**Section du document**.
LES COMMUNAUTÉS UTOPIQUES POUR PENSER L’AVENIR
Le sociologue Michel Lallement signe l’ouvrage «Un Désir d’égalité», fruit d’une enquête sociohistorique et ethnographique au sein de communautés utopiques américaines qui ont perduré des années 1960 à nos jours. Loin des clichés, ces «poches communautaires» sont d’inspirants laboratoires d’innovation sociale à l’heure où la contestation gronde et que le mot «effondrement» est entré dans le vocabulaire commun
◗ Le mot «utopie» (nulle part, en grec) n’est, par définition, que rarement pris au sérieux. Celui de «communauté» renvoie souvent, quant à lui, à un imaginaire hétérogène peuplé de sectes et de hippies aux mèches emmêlées. Michel Lallement s’attelle donc à une double tâche en publiant, le 17 octobre dernier, Un Désir d’égalité. Vivre et travailler dans des communautés utopiques.

**Données extraites**.
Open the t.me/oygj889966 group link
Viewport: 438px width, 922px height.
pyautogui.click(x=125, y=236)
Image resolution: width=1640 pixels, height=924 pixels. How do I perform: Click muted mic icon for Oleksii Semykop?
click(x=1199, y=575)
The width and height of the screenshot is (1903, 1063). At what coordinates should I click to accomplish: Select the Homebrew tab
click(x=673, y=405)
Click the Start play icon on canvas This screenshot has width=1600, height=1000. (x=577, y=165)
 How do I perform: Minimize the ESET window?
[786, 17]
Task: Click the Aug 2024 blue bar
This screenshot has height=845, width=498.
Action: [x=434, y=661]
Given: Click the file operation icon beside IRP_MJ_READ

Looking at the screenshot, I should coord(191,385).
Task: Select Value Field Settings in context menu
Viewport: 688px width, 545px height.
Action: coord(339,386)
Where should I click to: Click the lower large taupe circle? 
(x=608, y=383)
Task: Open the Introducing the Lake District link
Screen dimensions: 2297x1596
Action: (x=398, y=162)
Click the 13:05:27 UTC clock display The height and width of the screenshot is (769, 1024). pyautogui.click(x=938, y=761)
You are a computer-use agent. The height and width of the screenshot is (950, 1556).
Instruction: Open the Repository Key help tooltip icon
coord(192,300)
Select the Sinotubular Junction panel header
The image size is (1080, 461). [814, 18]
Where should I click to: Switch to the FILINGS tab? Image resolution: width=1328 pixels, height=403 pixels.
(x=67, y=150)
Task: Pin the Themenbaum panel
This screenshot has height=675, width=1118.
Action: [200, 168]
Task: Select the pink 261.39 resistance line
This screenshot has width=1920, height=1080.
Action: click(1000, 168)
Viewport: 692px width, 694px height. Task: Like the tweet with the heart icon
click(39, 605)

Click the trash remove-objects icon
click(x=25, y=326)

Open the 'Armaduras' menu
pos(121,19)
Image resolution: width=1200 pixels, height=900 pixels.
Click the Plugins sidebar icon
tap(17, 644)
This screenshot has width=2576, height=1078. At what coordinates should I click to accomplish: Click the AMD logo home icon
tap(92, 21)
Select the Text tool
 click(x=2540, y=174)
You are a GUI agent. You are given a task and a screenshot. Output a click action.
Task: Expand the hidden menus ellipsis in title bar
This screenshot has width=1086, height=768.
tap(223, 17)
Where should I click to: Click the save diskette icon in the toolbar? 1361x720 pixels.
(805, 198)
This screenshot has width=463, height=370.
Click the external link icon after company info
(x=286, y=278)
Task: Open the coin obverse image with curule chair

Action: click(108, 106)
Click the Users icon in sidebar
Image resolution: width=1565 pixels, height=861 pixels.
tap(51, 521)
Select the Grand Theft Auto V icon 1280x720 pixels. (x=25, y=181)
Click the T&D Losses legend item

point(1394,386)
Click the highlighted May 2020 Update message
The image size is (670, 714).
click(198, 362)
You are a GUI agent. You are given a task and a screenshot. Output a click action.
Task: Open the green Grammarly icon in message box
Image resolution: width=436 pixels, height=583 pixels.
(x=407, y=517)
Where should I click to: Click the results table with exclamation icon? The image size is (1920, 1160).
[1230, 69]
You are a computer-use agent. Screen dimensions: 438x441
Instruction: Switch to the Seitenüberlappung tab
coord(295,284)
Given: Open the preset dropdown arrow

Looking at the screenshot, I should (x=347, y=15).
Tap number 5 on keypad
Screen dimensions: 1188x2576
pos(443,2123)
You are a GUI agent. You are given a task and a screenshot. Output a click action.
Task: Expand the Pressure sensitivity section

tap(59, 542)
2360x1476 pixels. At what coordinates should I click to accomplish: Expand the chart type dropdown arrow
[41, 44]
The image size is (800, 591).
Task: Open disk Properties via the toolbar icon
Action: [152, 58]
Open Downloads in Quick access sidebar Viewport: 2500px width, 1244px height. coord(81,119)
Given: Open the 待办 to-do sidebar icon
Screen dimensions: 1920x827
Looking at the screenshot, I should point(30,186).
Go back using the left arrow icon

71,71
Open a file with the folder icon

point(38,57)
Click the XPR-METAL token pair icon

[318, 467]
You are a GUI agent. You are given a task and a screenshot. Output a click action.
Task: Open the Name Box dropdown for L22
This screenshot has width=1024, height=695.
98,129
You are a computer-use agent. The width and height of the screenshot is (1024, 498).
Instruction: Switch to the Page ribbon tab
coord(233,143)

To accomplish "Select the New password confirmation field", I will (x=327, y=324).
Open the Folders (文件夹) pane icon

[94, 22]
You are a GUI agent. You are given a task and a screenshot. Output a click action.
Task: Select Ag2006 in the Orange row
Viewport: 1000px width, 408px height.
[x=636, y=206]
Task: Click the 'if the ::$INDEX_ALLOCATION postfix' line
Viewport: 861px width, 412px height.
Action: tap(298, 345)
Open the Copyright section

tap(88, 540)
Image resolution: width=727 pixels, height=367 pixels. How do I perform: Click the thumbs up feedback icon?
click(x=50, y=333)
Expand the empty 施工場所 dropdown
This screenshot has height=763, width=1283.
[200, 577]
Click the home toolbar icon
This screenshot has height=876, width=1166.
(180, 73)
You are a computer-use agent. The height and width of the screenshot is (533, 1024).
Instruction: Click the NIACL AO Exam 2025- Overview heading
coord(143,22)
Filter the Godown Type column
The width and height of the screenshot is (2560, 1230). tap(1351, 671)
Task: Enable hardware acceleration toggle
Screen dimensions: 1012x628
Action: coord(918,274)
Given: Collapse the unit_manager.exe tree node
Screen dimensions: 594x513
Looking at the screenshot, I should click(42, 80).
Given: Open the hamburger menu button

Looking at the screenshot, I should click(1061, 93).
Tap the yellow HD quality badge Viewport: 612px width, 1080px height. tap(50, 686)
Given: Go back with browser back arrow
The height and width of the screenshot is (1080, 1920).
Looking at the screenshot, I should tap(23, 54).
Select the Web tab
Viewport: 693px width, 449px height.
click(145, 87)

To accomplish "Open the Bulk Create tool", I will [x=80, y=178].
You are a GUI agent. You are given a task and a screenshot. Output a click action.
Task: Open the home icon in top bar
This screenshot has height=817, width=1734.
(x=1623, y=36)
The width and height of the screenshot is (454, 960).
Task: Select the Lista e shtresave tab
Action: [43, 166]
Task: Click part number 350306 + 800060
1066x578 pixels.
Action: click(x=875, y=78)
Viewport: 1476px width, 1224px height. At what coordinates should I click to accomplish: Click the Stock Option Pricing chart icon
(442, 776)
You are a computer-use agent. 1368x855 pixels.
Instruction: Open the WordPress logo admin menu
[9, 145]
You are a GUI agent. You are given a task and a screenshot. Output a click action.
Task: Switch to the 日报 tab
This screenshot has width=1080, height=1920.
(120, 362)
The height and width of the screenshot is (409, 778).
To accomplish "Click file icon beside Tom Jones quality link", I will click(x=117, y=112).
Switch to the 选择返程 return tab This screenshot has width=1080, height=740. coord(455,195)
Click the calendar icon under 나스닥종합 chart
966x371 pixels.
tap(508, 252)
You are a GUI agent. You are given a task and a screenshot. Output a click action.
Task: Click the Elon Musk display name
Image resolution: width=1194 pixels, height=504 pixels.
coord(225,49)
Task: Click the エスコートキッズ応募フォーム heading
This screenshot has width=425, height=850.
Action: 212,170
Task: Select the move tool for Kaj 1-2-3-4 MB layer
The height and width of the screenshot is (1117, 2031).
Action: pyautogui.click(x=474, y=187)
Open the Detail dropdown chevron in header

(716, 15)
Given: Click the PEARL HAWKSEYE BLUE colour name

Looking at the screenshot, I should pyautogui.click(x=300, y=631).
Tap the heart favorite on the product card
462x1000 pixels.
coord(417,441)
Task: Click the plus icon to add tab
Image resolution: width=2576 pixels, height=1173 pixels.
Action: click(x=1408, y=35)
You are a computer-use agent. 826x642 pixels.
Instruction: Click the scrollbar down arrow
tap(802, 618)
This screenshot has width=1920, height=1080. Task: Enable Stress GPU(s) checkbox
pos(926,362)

**Exercice court**. Citez fidèlement le passage de l'article sur les communautés utopiques qui va de « LES COMMUNAUTÉS UTOPIQUES » jusqu'à « des communautés utopiques. » inclus.

**Corrigé de l'exercice**.
LES COMMUNAUTÉS UTOPIQUES POUR PENSER L’AVENIR
Le sociologue Michel Lallement signe l’ouvrage «Un Désir d’égalité», fruit d’une enquête sociohistorique et ethnographique au sein de communautés utopiques américaines qui ont perduré des années 1960 à nos jours. Loin des clichés, ces «poches communautaires» sont d’inspirants laboratoires d’innovation sociale à l’heure où la contestation gronde et que le mot «effondrement» est entré dans le vocabulaire commun
◗ Le mot «utopie» (nulle part, en grec) n’est, par définition, que rarement pris au sérieux. Celui de «communauté» renvoie souvent, quant à lui, à un imaginaire hétérogène peuplé de sectes et de hippies aux mèches emmêlées. Michel Lallement s’attelle donc à une double tâche en publiant, le 17 octobre dernier, Un Désir d’égalité. Vivre et travailler dans des communautés utopiques.